Long term stock warrants could be big multibaggers
As part of my investing strategy one thing that I keep a close vigil on is to be on a look out long term warrants that any of the companies that I hold issues. Typically 4-5 year equity warrants are multibaggers in their own ways. I would explain this concept with the help of an example relating to the Trent 2010 warrants.
Now this specific warrant states that in 2010 (or earlier in case of rights issue) the warrant holders shall have the right to convert their warrants into equity for Rs 650 per share. This warrant trades very thinly and I did buy quite a few in July and August near to Rs 210 levels.
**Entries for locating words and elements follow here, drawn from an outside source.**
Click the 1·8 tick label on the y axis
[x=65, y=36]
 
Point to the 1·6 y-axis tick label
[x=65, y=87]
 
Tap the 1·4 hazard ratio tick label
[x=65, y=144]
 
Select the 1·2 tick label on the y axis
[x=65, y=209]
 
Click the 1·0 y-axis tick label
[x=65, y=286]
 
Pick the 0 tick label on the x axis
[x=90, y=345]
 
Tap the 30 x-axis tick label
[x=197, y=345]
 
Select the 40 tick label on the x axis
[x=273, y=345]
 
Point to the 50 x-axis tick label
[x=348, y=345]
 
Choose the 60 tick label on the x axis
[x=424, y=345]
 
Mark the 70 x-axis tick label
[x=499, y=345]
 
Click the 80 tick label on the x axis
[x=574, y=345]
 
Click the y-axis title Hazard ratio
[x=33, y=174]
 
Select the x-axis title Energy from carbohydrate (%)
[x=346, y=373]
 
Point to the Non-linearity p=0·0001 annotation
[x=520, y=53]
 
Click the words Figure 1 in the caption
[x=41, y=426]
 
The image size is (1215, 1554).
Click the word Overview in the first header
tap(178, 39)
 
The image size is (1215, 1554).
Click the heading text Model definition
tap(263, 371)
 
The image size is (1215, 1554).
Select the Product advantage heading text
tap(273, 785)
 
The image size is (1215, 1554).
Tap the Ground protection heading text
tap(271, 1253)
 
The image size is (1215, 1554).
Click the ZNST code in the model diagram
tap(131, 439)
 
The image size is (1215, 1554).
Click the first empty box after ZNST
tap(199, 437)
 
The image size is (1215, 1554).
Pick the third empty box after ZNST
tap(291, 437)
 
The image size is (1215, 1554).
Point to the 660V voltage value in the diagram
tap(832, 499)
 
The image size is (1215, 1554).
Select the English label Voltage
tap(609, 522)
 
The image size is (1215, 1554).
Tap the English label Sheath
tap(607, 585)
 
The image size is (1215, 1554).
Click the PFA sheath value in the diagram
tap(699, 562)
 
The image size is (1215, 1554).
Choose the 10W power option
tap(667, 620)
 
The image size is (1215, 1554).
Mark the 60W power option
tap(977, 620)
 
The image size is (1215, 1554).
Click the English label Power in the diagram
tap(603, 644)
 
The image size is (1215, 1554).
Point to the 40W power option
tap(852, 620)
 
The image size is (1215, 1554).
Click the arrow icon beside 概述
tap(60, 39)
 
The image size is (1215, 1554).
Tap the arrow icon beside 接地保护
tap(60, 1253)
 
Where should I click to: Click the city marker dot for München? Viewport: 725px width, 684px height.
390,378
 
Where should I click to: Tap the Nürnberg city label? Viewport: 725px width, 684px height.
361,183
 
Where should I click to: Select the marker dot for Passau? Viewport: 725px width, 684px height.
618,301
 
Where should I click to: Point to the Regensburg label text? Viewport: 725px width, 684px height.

The trading was and continues to remain very thin and I had to put in several days to get some decent quantity.
Now assuming that Trent would show an EPS growth of 35% the 2010 EPS for the company should be Rs 67.00. If the market were to discount that by 30 times the stock would trade at Rs 2000 in the year 2010. Here comes the effect of the warrant:
|
Trent Equity |
Trent Warrant |
Price |
Rs 880 |
Rs 280 |
EPS in 2006 |
Rs 20 |
Rs 20 |
EPS (2010E) |
Rs 67 |
Rs 67 |
PE |
30 times |
30 times |
Stock Price |
Rs 2000 |
Rs 2000 |
Conversion price of warrant |
Not Applicable |
Rs 650 per share |
Net Realizable value |
Rs 2000 |
Rs 1350 (Rs 2000-Rs 650) |
Upside Potential per instrument |
Rs 1120 (Rs 2000 - Rs880) |
Rs 1070 (Rs 1350-Rs280) |
Downside Risk |
Rs 880 per share |
Rs 280 per share |
Percentage Appreciation |
127% |
382% |
|
|
|
Now I have assumed a 35% EPS growth for Trent which is very conservative considering the kind of growth plans the company is into. In case the company does a 40% CAGR in EPS the equation will change into.
|
Trent Equity |
Trent Warrant |
Price |
Rs 880 |
Rs 280 |
EPS in 2006 |
Rs 20 |
Rs 20 |
EPS (2010E) |
Rs 77 |
Rs 77 |
PE (Higher growth will fetch a higher PE) |
35 times |
35 times |
Stock Price |
Rs 2695 |
Rs 2695 |
Conversion price of warrant |
Not Applicable |
Rs 650 per share |
Net Realizable value |
Rs 2695 |
Rs 2045 (Rs 2695-Rs 650) |
Upside Potential per instrument |
Rs 1815 (rS 2695 - Rs 880) |
1765 (Rs 2045 - Rs 280) |
Downside Risk |
Rs 880 per share |
Rs 280 per share |
Percentage Appreciation |
206% |
630% |
|
|
|
Key Highlights:
1) The warrant acts as leverage and multiplies the wealth by more then 3 times compared to the original stock.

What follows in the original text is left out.